Desde la puesta en marcha de los CRPS en el año 2005, implantamos un modelo de trabajo que tenía en cuenta la participación de las personas atendidas. Desde el primer momento partíamos de una postura de respeto por los derechos de las personas con TMG, entre los cuales se incluía evidentemente el considerar que su participación, como la de cualquier otra persona ciudadana podía contribuir a la mejora del bienestar de la sociedad a la que pertenecen. Teniendo en cuenta esta premisa, éramos conscientes de que debíamos potenciar su implicación activa si pretendíamos lograr mejoras en la calidad de nuestros servicios.

Partiendo de esta concepción básica de respecto a los derechos de las personas atendidas, la experiencia nos fue demostrando que las personas con TMG que acudían a nuestros servicios eran capaces de expresar claramente necesidades, definir objetivos, indicar sus preferencias por servicios y/o profesionales, etc. y en definitiva realizar aportaciones valiosas para mejorar la eficacia de la atención prestada.
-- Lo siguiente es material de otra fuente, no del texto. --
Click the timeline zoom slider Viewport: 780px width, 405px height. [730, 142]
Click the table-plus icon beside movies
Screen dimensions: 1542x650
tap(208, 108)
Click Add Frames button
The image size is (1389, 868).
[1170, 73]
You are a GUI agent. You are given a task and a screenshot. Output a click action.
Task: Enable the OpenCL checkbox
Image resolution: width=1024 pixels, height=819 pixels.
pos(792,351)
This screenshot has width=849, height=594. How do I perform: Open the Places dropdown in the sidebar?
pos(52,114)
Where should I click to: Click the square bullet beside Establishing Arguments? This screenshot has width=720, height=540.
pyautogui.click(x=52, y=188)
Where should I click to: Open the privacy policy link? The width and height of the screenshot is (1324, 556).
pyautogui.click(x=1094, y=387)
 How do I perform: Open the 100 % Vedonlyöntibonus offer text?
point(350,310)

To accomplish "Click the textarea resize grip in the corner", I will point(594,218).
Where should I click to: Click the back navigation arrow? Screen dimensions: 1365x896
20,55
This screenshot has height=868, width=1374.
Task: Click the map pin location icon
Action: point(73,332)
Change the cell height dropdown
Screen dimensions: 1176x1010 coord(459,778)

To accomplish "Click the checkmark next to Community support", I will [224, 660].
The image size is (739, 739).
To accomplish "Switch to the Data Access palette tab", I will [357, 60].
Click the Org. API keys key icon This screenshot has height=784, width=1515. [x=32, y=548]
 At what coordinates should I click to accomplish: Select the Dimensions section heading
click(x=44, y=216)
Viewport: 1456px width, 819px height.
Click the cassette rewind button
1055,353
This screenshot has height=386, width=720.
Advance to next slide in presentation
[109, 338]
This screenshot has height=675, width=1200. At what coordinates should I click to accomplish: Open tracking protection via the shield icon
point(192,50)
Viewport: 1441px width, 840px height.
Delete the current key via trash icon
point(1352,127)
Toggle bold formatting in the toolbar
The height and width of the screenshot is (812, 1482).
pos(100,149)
Desde un primer momento, conocedores de que la colaboración de la persona en su tratamiento mejora su cumplimentación y la satisfacción con el mismo (Ramos, 2009), diseñamos las herramientas necesarias para que las personas usuarias participaran en todo el proceso de planificación de su propio tratamiento. Así, cada persona usuaria de nuestros servicios disponía de un Plan Individualizado de Atención elaborado con su participación activa como condición “sine qua non” para poder llevar a cabo las intervenciones.

En este sentido, se realizaron grandes esfuerzos para que progresivamente y cada vez más las personas usuarias definieran sus propias metas y objetivos vitales, escogiesen las actividades a realizar o los programas en los que participar, seleccionasen a los o las profesionales de referencia para acompañarles en su plan de tratamiento, decidieran los cambios a realizar en sus planes de atención o determinaran cuando acabar la intervención en nuestros servicios. Y por supuesto, valorasen las intervenciones, las actividades, el equipo profesional y el grado de consecución de sus objetivos, siempre dentro de un sistema de plan de mejora de los servicios ofrecidos.

Sin embargo, pronto fuimos conscientes de que la participación de las personas usuarias en todo lo referente a la gestión y organización del servicio era muy limitada y estaba centrada mayoritariamente en la valoración e información sobre la calidad del servicio.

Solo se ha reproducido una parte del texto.